海浜でよく見かける種。徘徊性クモを狩った後、地中に巣を掘ってそこに蓄える。必ず狩猟が営巣に先立つ。

1559.jpg半ヤラセで麻酔行動を再現させた。クモの背面から取り付き、前から一番目と二番目の脚の間に毒バリを打ち込む。クモ狩りバチの面々は、この部分に強制(ギアス)を施す種が多いように思える。
半ヤラセと言っても、やらせるのは結構難しい。ハチはバカじゃないので、その獲物が生きて動く様をきちんと再現しないと、うまくだまされてくれない。本種の場合、徘徊グモ特有の突然ピッとダッシュして小刻みに立ち止まる動きを見せねばならない。
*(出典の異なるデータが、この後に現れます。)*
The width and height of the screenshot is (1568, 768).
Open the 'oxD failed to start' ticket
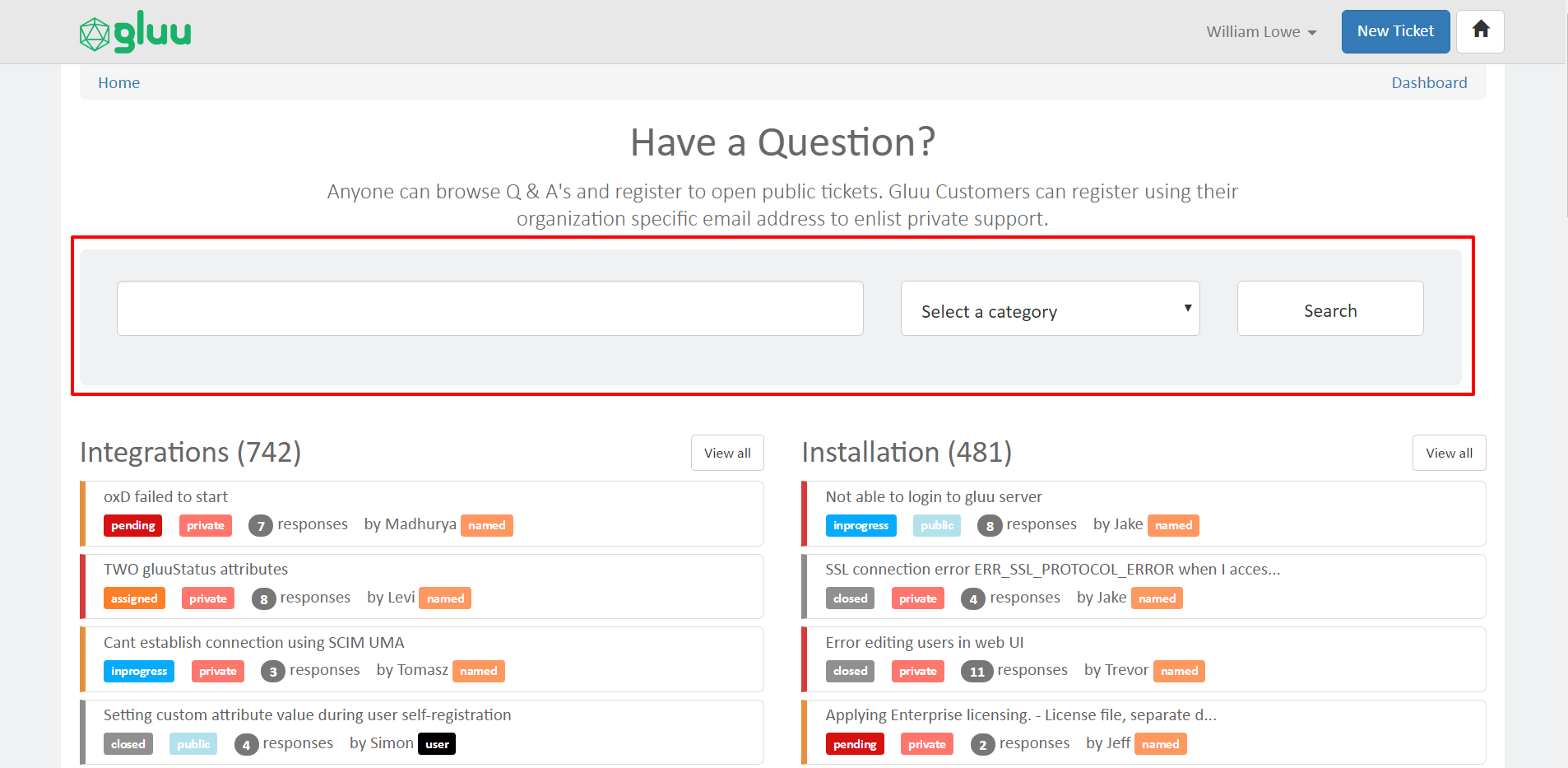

しかし、ハチが運んでいるときにピンセットでクモを摘んで動かしても、ただ草に獲物が引っかかっているだけと判断するらしく、やってくれない。進む方角を確かめるため、一時的に獲物を放して周囲をうろつく瞬間があるため、その偵察から戻ってくる時にやってみせるとうまくいく。
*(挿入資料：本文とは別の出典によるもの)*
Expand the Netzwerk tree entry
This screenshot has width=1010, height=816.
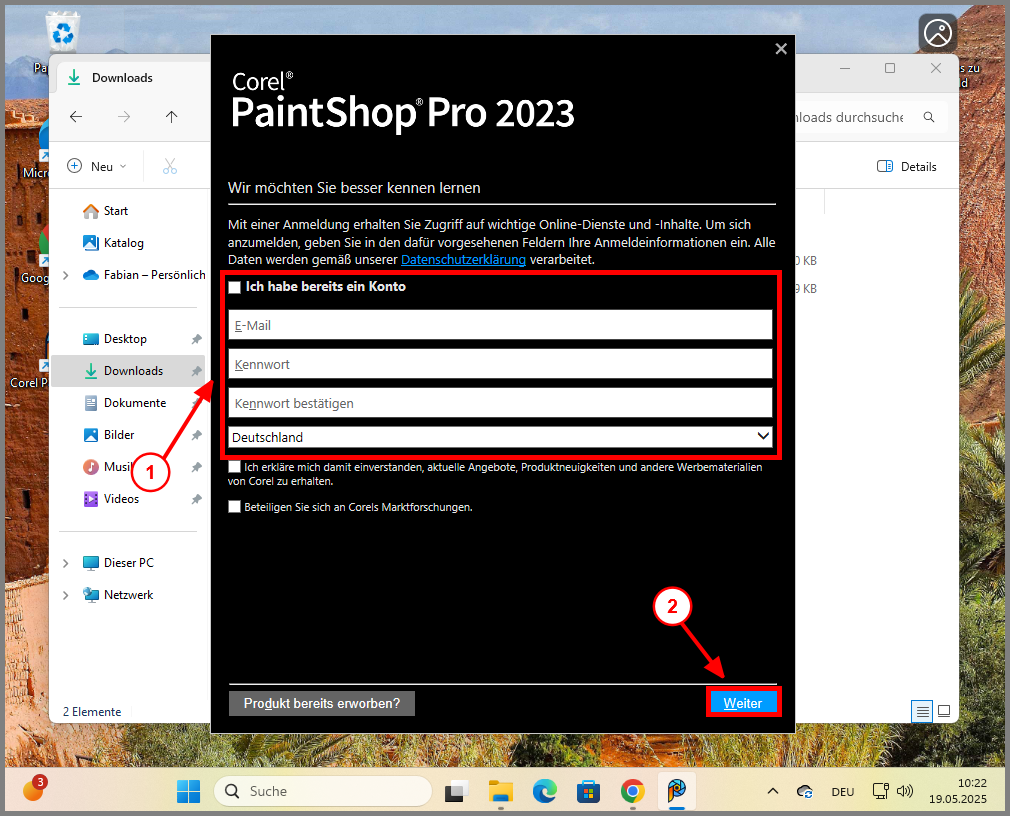click(66, 594)
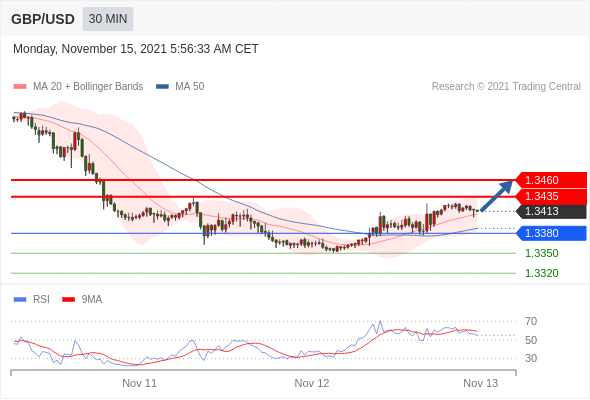Viewport: 590px width, 400px height.
Task: Click the blue MA 50 legend swatch
Action: (162, 87)
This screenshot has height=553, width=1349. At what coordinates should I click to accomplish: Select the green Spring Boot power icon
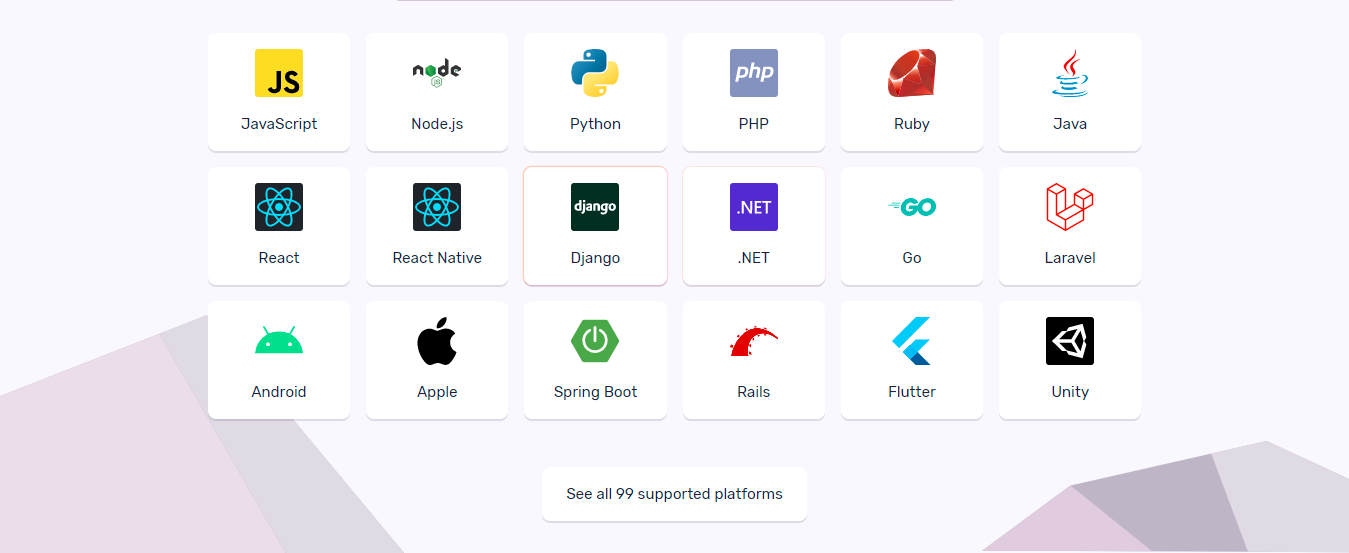595,341
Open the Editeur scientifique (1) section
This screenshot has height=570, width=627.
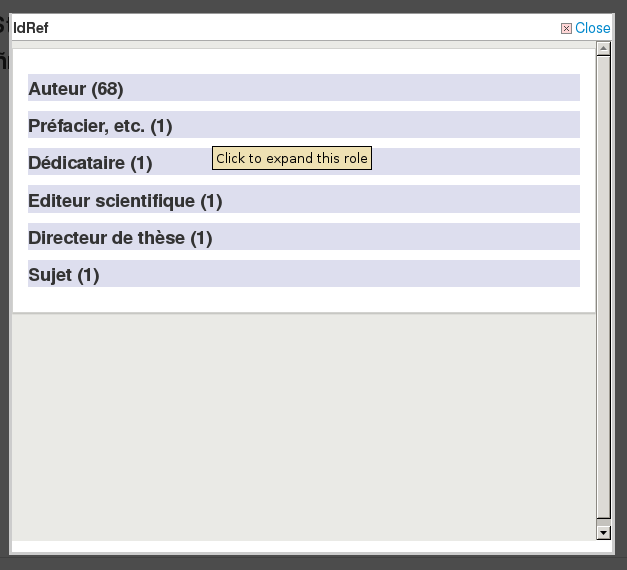click(125, 201)
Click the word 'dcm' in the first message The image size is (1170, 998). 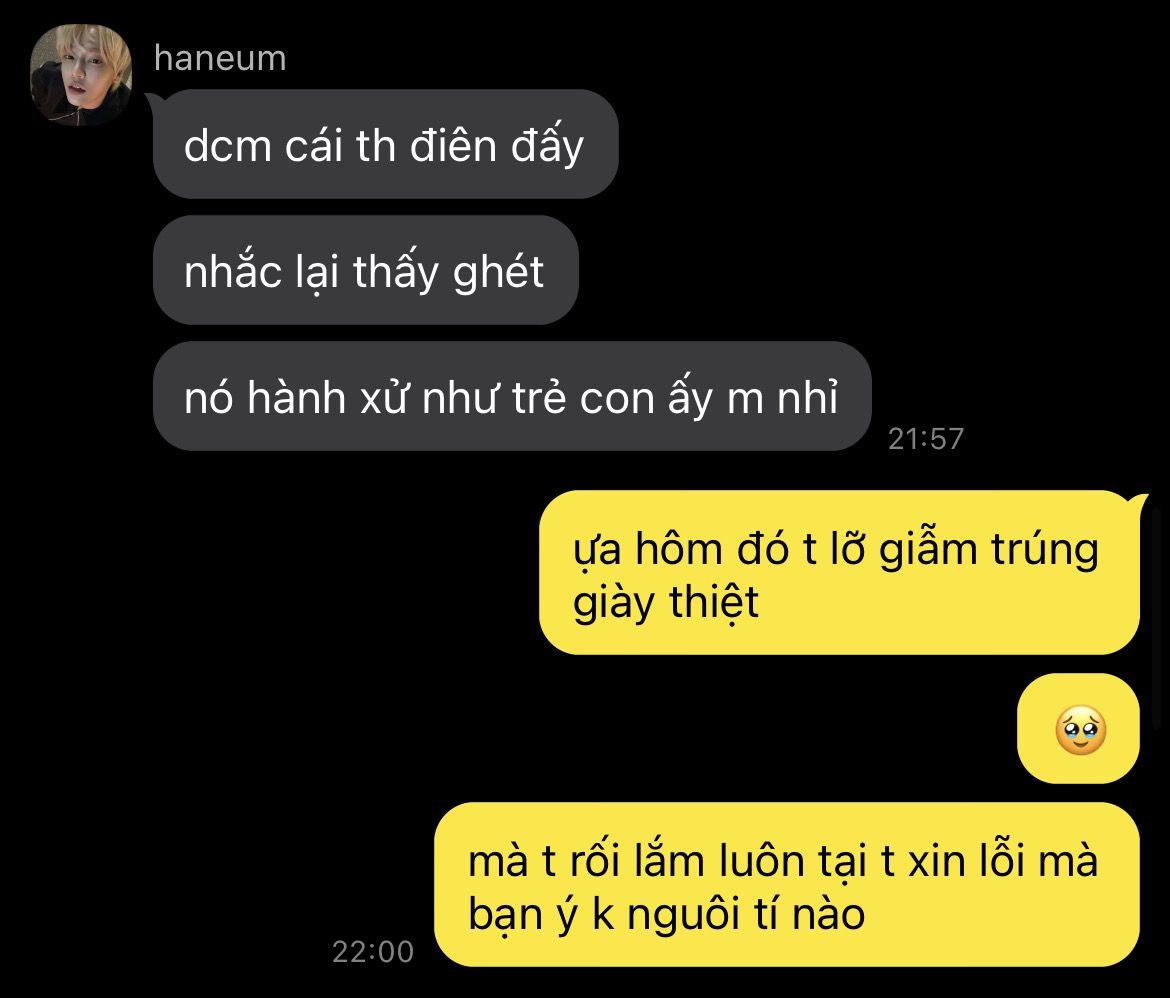coord(228,146)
1660.jpgこのハチは地面に穴を掘るが、ものぐさなので一から自力で穴掘りしたくない。大抵、すでに地面に空いている深いくぼみやへこみを利用し、そこへ獲物を引き込んだ上でさらに穴を掘り下げて巣とする。ここでは、同所的に生息する別種のハチが苦労して掘った巣穴を、主の留守中にパクッて勝手に営巣した。
地中営巣性のベッコウ類は、穴掘り中は近くの草葉に獲物を引っかけておくことが多いが、アカゴシは営巣するくぼみにとりあえず引き込んでしまう。アリなどに獲物を横取りされたくないので、地表にむき出しのまま置いておきたくないのだ。
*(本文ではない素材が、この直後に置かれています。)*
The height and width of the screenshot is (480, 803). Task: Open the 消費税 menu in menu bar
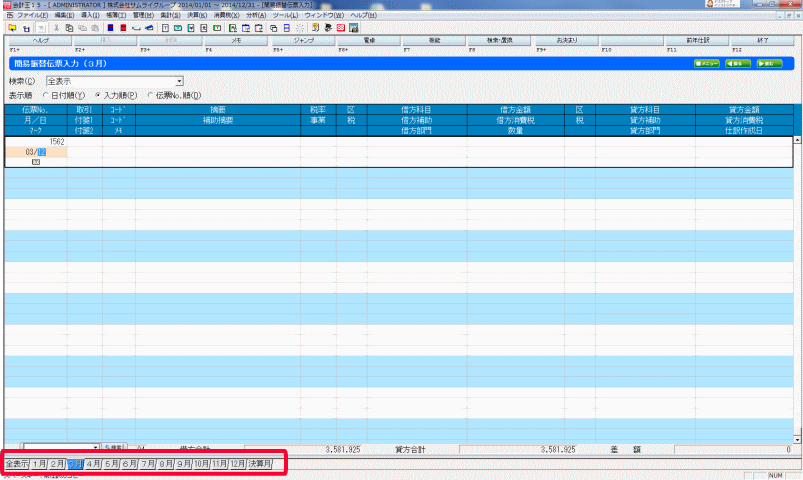230,17
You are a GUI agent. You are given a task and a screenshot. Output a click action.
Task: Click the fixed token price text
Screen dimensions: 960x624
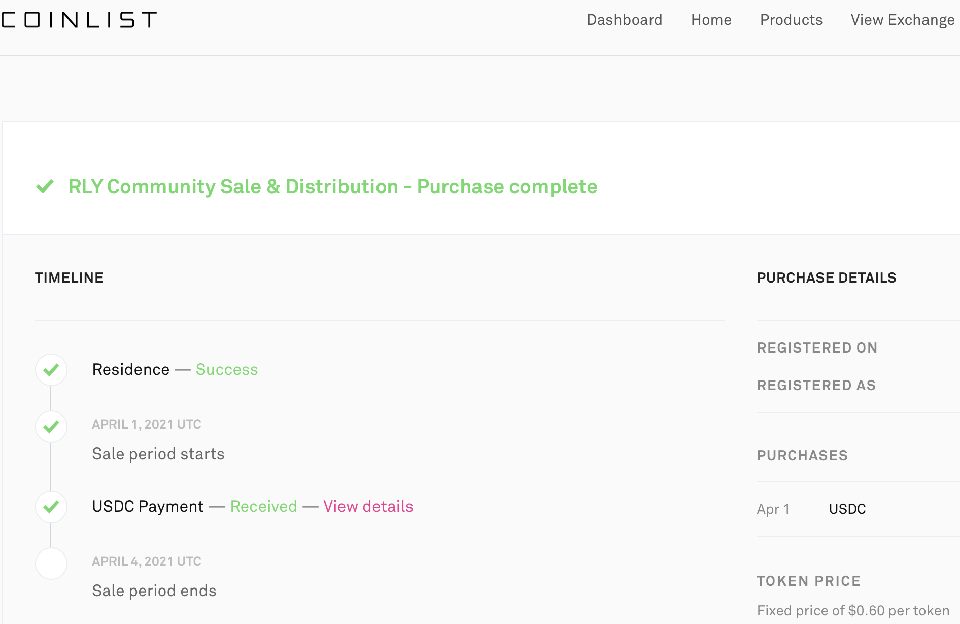853,610
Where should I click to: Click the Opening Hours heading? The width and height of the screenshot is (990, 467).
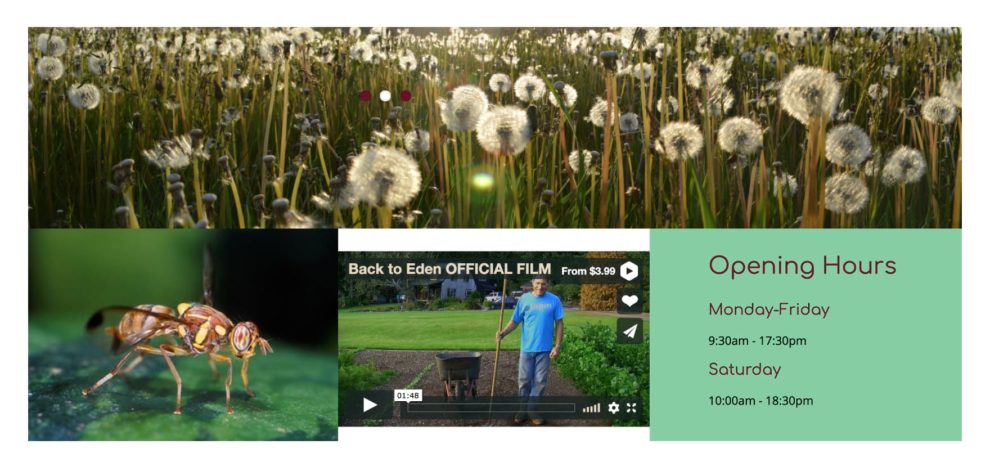(x=802, y=266)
このハチがクモを引きずって歩くとき、ごくまれにトンデモナイお荷物が後ろから一緒についてくる場合があるという。九州ではたぶん記録はないが、あまりにもアカゴシベッコウの生息密度が濃い場所なので、案外いるんじゃないかと思っている。おそらく日本で、そのお荷物がついてくるさまを野外で見たものは、史上一人か二人しかいない。

福岡にて。

トラックバック

http://sangetuki.blog.fc2.com/tb.php/1603-d09aaa54

お荷物ってなんぞや?
おれ|2017.03.08/15:56
これを目ざとく見つけて寄生しようと狙う、珍しい寄生蜂がいるのです。